§ **Saved data entries**

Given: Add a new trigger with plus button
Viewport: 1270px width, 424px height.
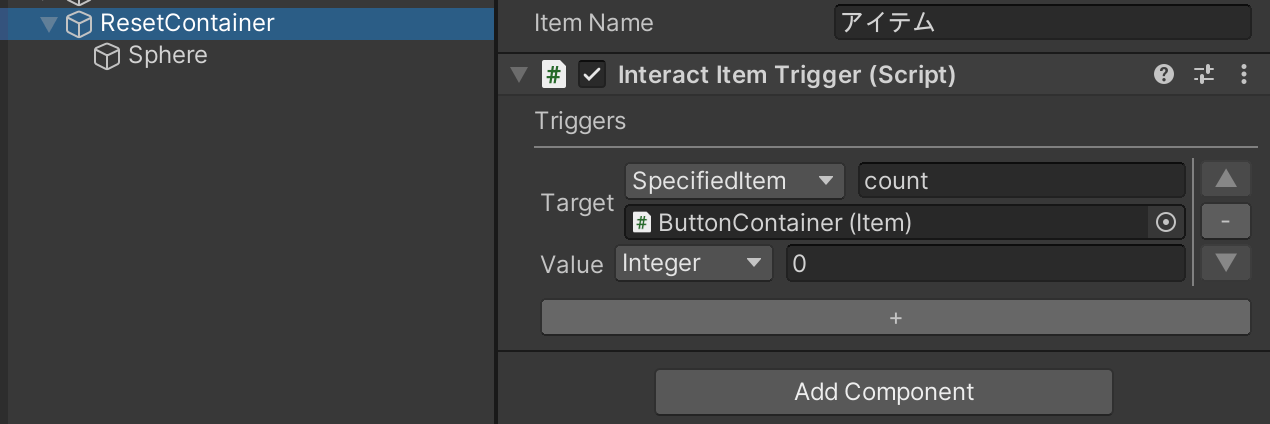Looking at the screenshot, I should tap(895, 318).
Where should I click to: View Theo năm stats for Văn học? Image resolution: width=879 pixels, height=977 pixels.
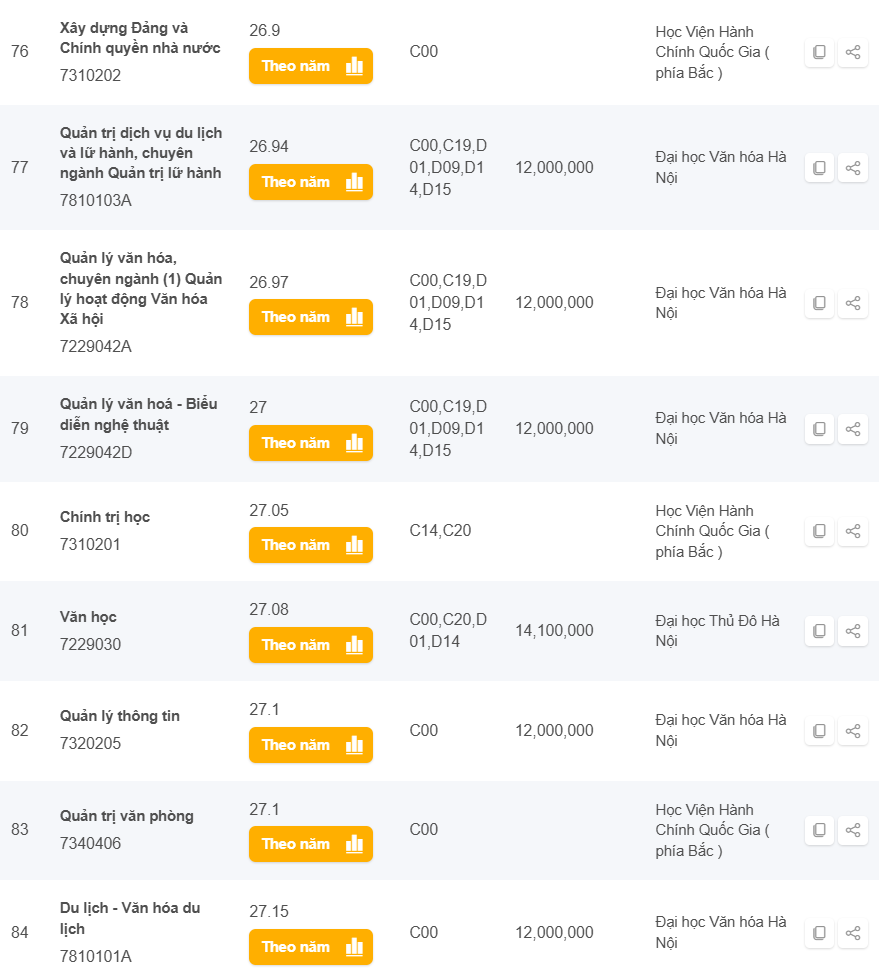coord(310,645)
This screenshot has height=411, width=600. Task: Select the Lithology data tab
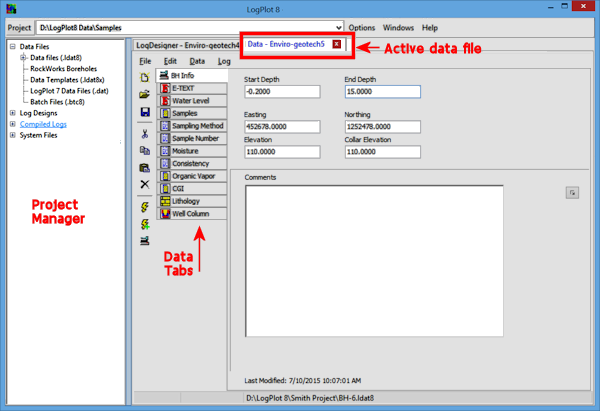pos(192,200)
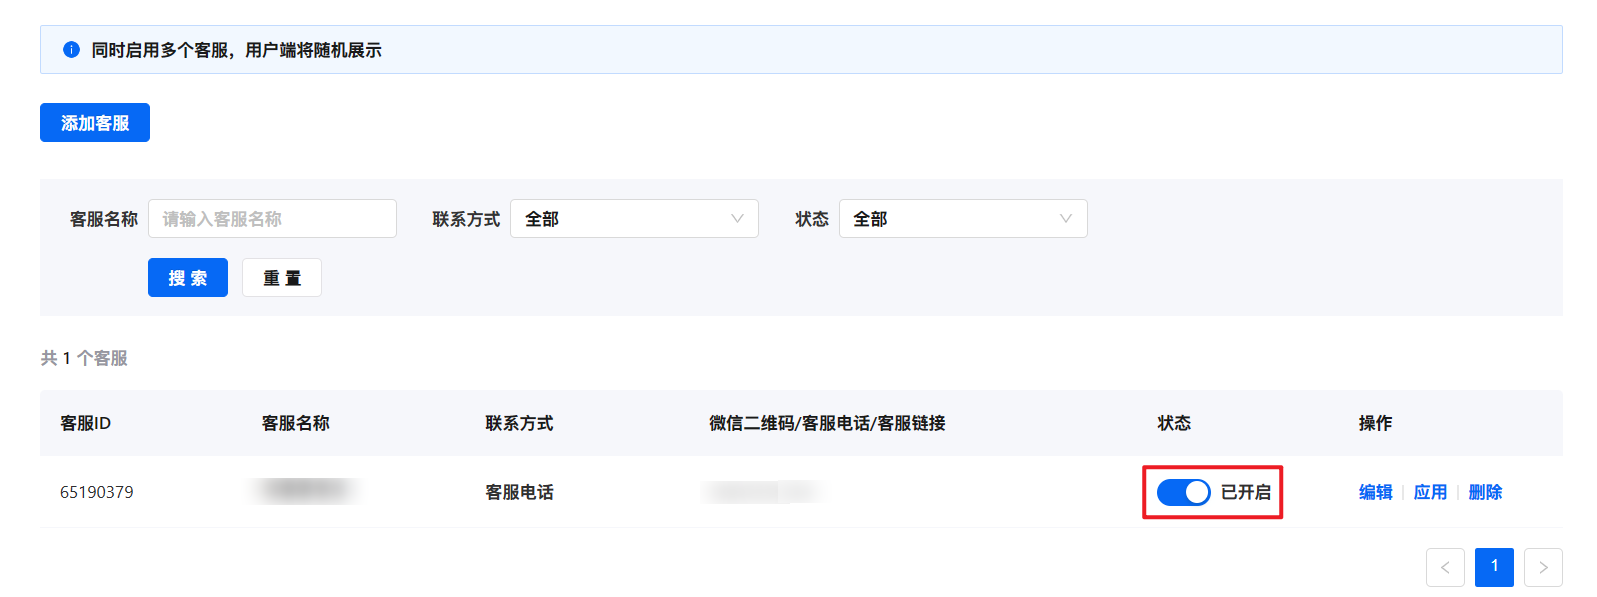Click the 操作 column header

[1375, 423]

§ **Work request**
Omit all pictures and write out, exactly, only the lines from the line containing "Viewport: 1270px width, 424px height." through the last line of the entries above.

§ **Task answer**
Viewport: 1270px width, 424px height.
Looking at the screenshot, I should tap(895, 318).
Where should I click to: View Theo năm stats for Văn học? Image resolution: width=879 pixels, height=977 pixels.
coord(310,645)
This screenshot has height=411, width=600. Task: Select the Lithology data tab
pos(192,200)
Click the 操作 column header

[1375, 423]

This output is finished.